A brilliant mixture of paranoia and Lovecraftian horror from one of today's most decorated and well-respected authors of horror/dark fantasy. When his father disappears, Gavin Meadows’ search uncovers a race of semi-human beings that have existed in—and under—the city for centuries.
©2010 Ramsey Campbell (P)2010 Audio Realms, Inc.
Frankly, a little grating. He has a rather annoying way of over-enunciating.
No, it really wasn't. The premise was good. I liked the initial set up of the characters. But writer uses the very frustrating ploy of making the protagonist inexplicably oblivious to the very uncanny things he starts to see. And frankly, it's a narrative device I haven't got a lot of patience for.
I actually usually have no problem with a rich story that develops slowly. However, this didn't have enough substance to justify the 10 hours of listening. The plot moves at a glacial pace and there just isn't any excuse for it. Plus although he's a competent writer, it is not as if he's literary enough to engage you with the beauty of the language while he moves glacially through the plot.
It probably would have made a very good long short story or a novella.
I've noticed a lot of this particular problem recently. Either writers or editors or publishers who allow a small story to stretch out into a very long book.
I have read some Ramsey Campbell before and I find the story ideas interesting, but his characters do tend to very "unlikely" in both behavior and conversation. Making it worse in this case, the story was very conversation heavy, often with three or more people sharing a conversation, and this proved far beyond the narrative abilities of Mr. Rowe who's indication of character change in speech consisted mainly of changing the pace of his speech, never the intonation.

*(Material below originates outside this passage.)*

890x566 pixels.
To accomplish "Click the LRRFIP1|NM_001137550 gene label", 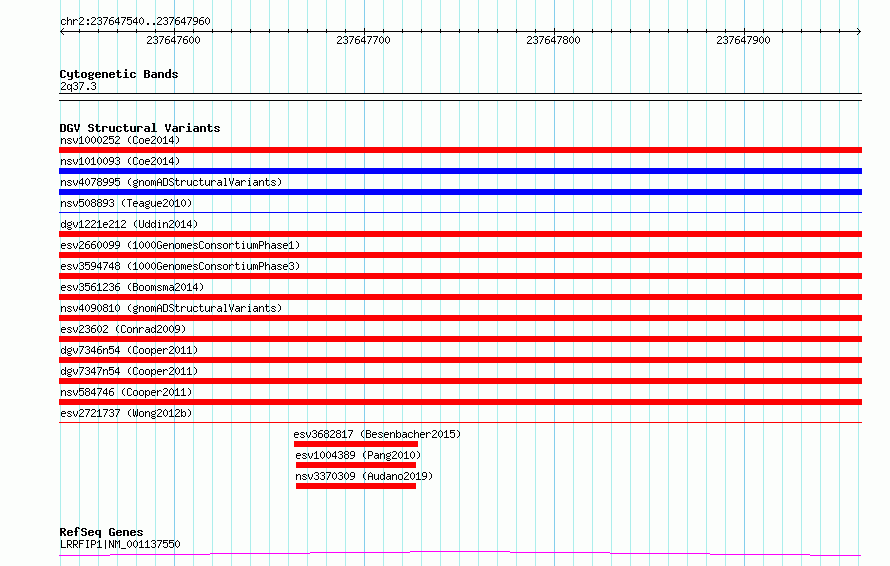I will pos(120,544).
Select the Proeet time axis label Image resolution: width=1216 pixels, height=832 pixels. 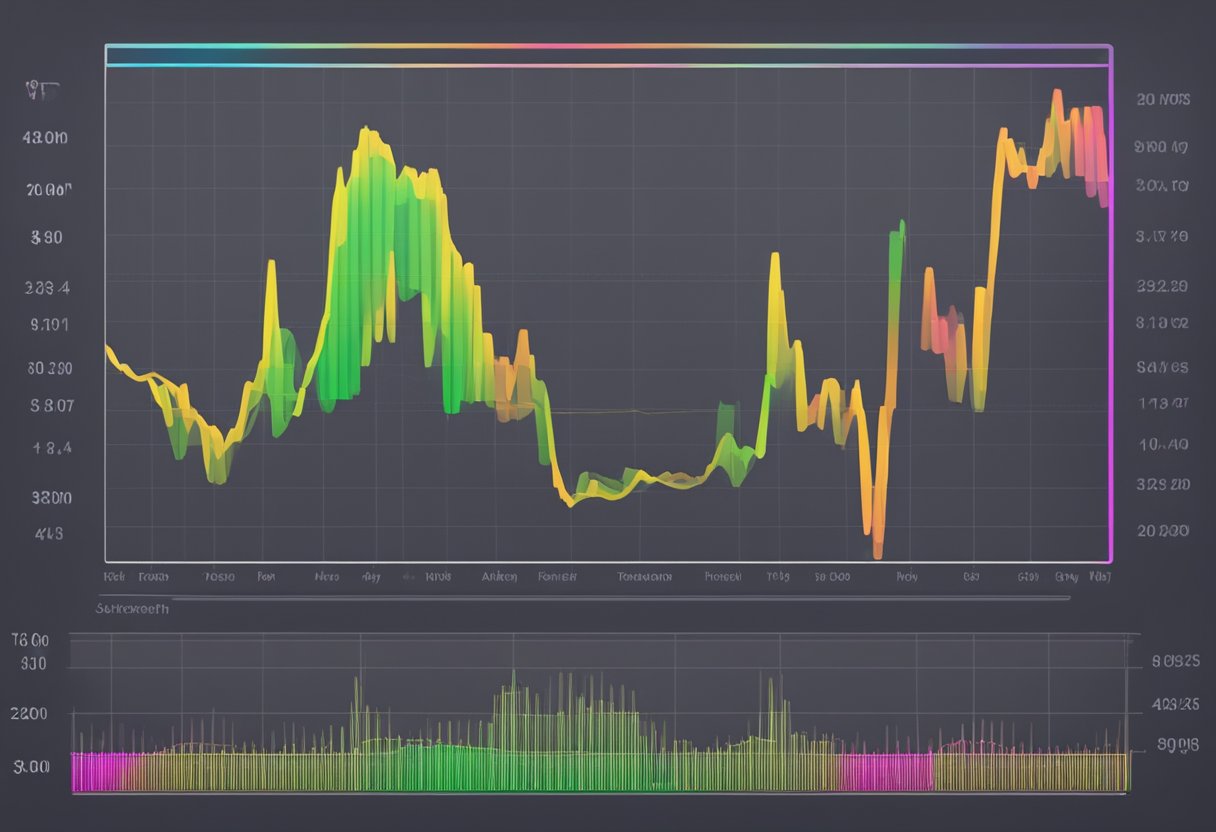[722, 577]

No, the audio version is just too hard to follow, and the book itself features character whose decision making skills are so obviously impaired it's hard to identify with them in any real way.
His tone never changed from narration, to dialog - let alone among characters in a dialog.
The main character, his family, friends, and everyone else who were supposed to be "ordinary people", all of whom made some of the most bizarrely stupid choices that could be conceived of.
In a story about magical creatures that have haunted the underground areas of London since time immemorial, I shouldn't be using up my "suspension of disbelief" on the day to day choices of the main characters.